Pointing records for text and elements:
"""
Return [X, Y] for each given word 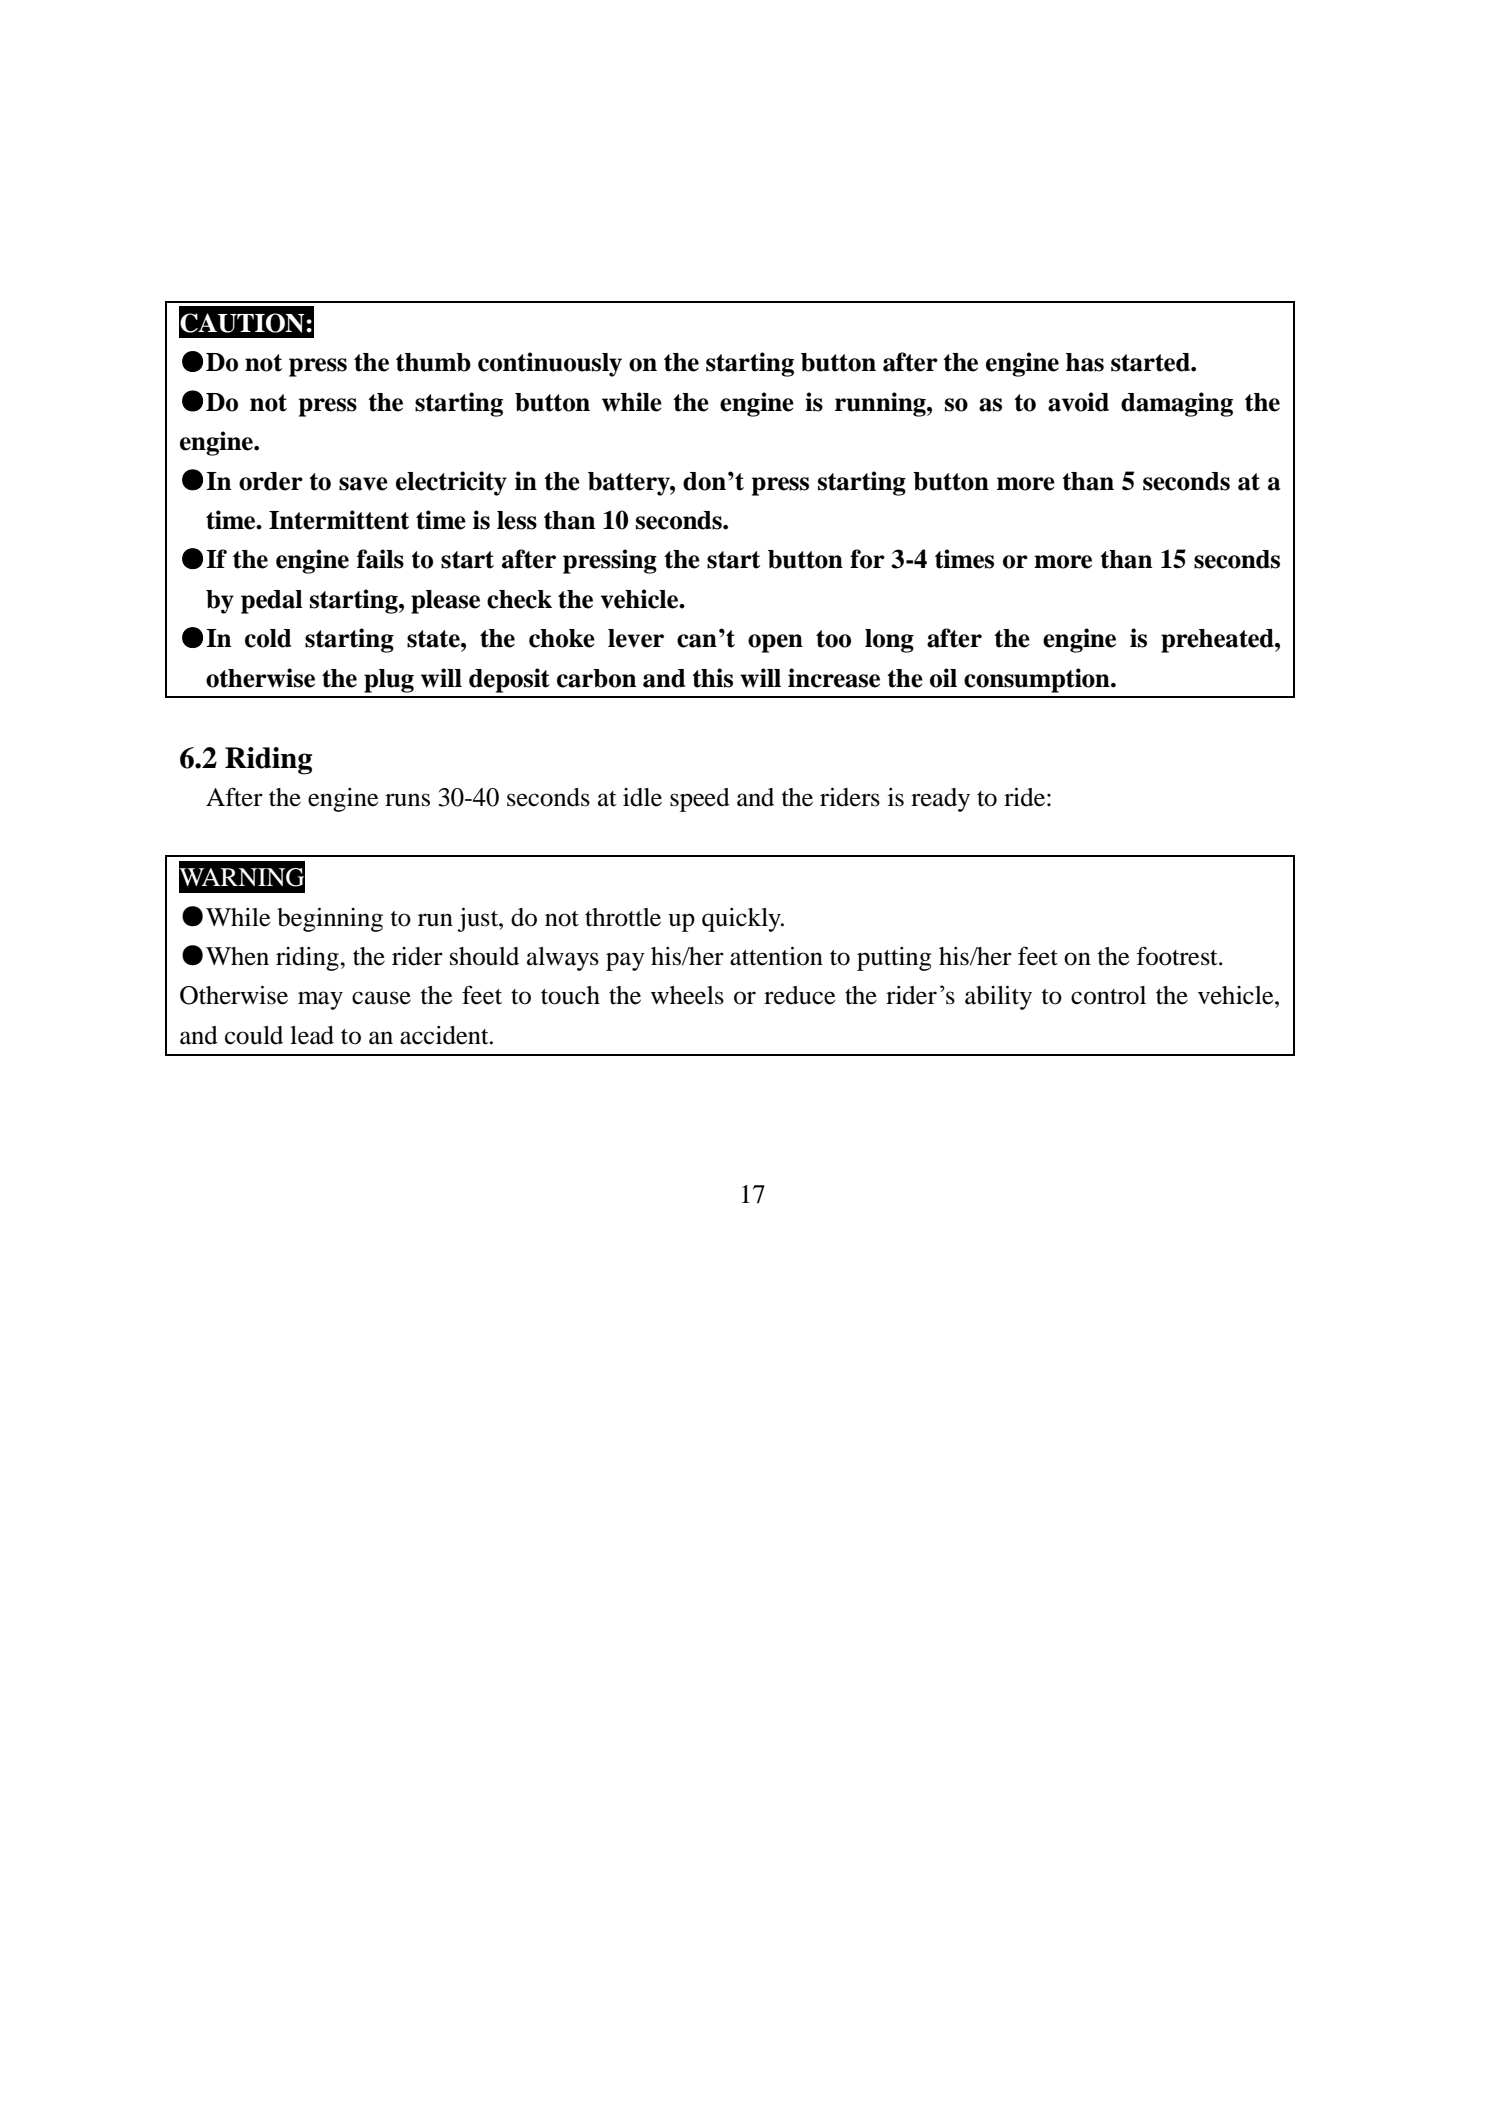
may [320, 1000]
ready [940, 800]
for [867, 559]
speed [700, 800]
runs [407, 800]
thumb [433, 362]
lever [636, 638]
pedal [272, 602]
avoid [1078, 402]
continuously [550, 364]
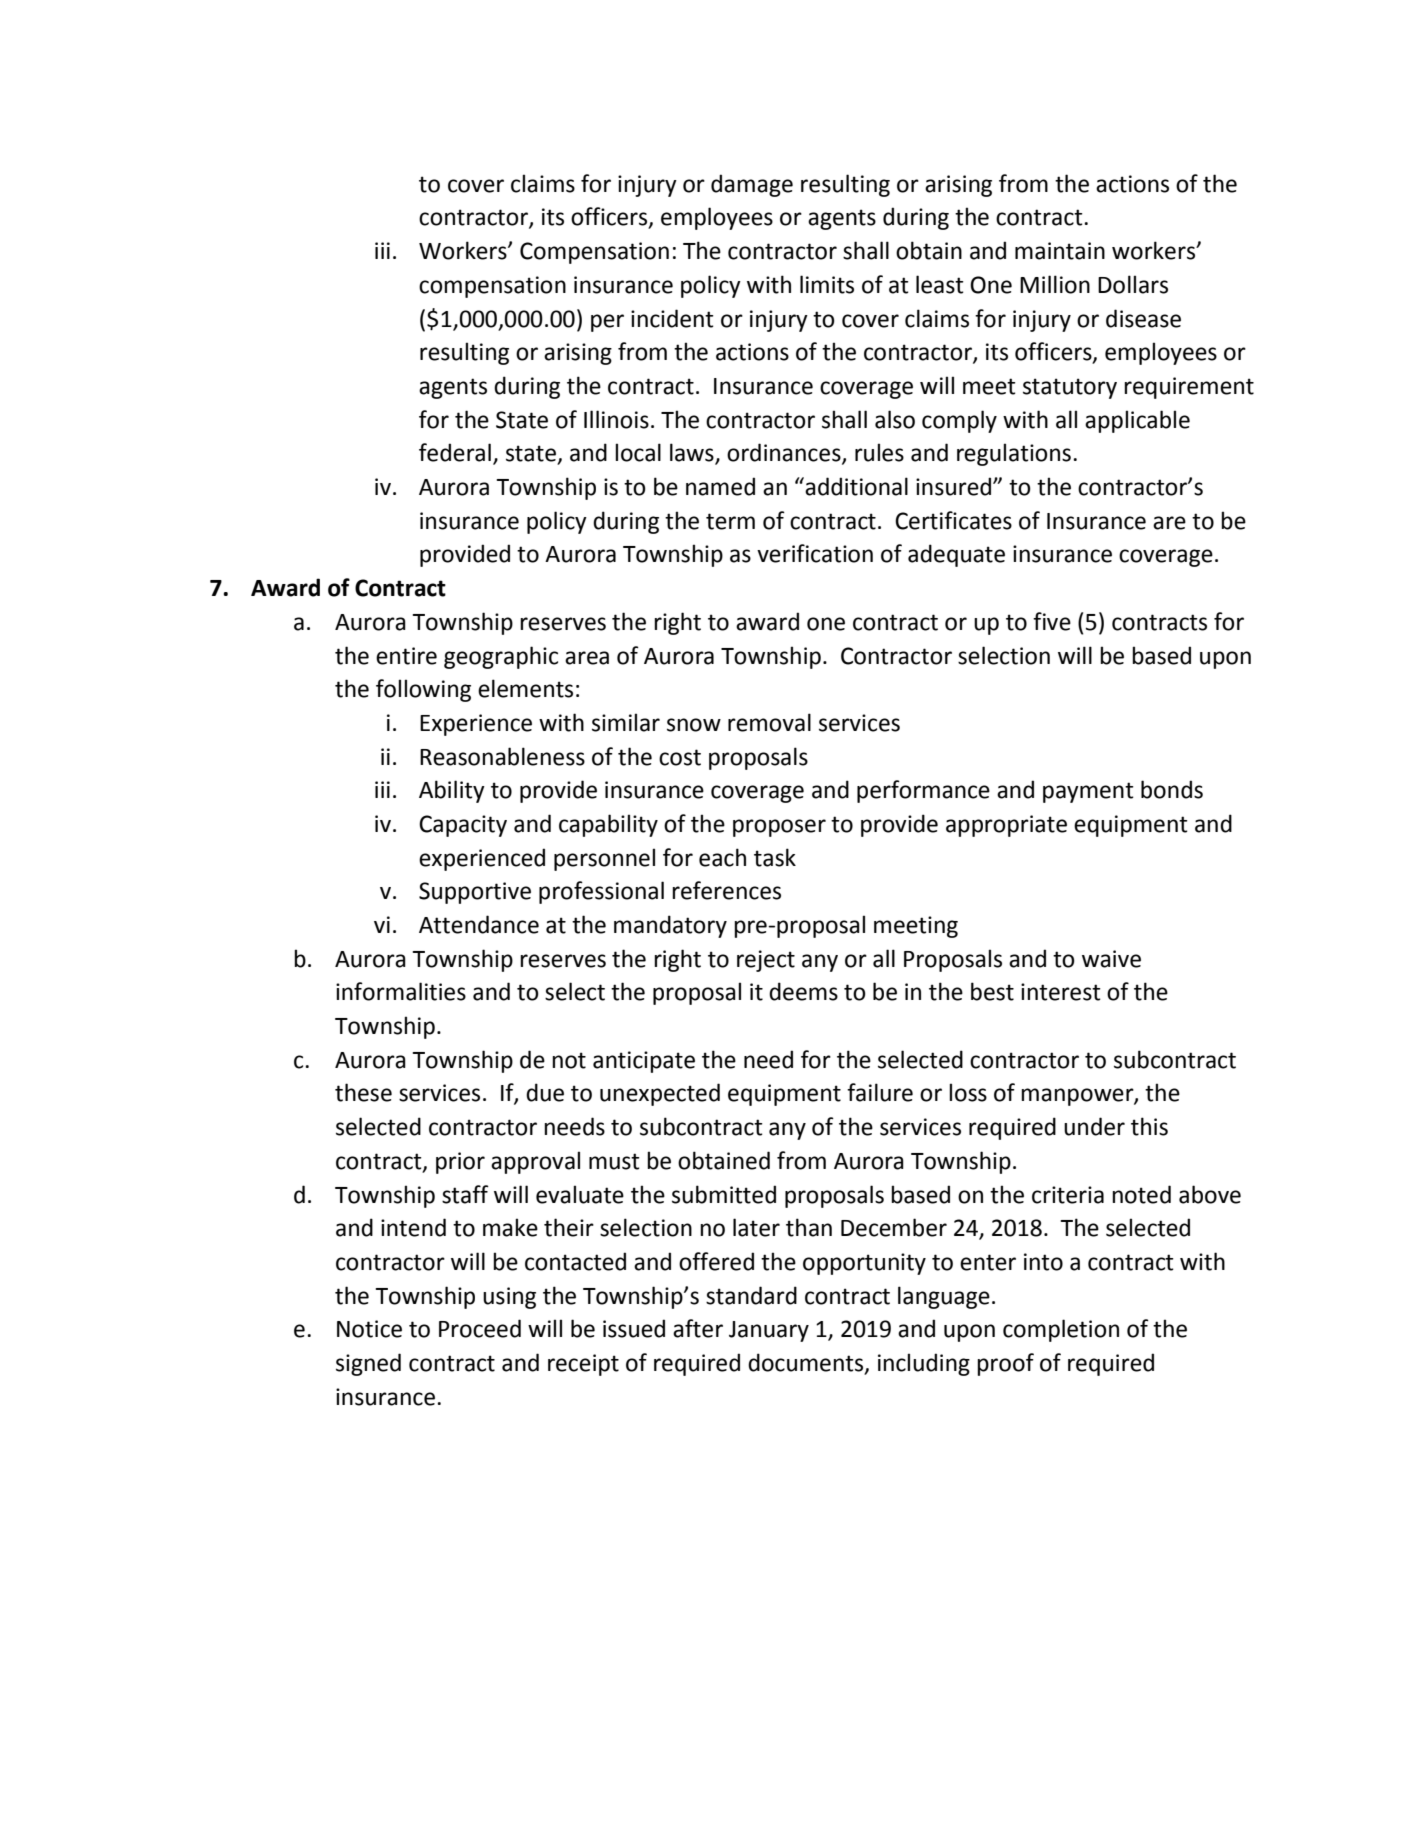 The image size is (1424, 1842). What do you see at coordinates (1061, 992) in the screenshot?
I see `interest` at bounding box center [1061, 992].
"""
__THE TASK__
Reproduce every one of the records above word for word, leaving the pictures out.

__REPLY TO THE EXERCISE__
Return [X, Y] for each given word 
may [320, 1000]
ready [940, 800]
for [867, 559]
speed [700, 800]
runs [407, 800]
thumb [433, 362]
lever [636, 638]
pedal [272, 602]
avoid [1078, 402]
continuously [550, 364]
 The image size is (1424, 1842). What do you see at coordinates (1061, 992) in the screenshot?
I see `interest` at bounding box center [1061, 992].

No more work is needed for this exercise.